- **TASK BRIEF**: Extract every row below that contains the string "header". Case counts, so a row qualifies only if its capitalization matches.
····················
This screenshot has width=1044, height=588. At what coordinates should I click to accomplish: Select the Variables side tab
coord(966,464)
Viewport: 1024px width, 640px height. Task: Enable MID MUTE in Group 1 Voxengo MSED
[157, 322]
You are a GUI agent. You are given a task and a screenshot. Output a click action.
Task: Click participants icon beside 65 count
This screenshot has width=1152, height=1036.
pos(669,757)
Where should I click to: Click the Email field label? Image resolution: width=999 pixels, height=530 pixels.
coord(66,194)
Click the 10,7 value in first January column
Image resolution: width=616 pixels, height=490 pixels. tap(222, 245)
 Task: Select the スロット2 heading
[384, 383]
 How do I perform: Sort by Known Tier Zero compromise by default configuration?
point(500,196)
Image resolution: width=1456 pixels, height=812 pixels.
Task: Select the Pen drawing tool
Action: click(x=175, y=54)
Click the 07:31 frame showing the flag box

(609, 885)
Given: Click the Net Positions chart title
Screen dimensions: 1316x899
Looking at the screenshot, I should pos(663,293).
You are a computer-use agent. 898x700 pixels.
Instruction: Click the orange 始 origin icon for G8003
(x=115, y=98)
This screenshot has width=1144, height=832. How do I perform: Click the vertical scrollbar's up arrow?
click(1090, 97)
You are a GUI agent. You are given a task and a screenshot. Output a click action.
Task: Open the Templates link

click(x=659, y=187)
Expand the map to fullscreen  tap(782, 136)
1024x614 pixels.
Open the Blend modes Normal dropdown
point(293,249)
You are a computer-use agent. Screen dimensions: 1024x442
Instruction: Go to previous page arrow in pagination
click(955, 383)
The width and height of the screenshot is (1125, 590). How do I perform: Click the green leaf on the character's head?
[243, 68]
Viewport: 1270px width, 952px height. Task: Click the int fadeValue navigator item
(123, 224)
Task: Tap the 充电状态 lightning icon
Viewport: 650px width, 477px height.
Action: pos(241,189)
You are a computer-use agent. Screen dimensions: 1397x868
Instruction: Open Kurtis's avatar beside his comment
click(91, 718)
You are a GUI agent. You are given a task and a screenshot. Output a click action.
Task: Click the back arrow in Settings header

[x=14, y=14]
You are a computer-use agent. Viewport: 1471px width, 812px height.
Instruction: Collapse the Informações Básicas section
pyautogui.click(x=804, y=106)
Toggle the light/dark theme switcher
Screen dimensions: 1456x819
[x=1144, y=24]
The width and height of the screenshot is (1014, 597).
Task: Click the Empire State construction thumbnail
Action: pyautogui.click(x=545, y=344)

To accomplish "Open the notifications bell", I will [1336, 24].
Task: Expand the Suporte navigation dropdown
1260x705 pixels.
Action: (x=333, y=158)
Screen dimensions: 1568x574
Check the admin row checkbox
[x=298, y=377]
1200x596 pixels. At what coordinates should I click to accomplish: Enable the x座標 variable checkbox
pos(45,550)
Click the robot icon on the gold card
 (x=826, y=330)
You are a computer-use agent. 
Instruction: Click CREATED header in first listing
····················
- **CORRECT RESULT**:
Task: Click the back arrow in Settings header
Instruction: Click CREATED header in first listing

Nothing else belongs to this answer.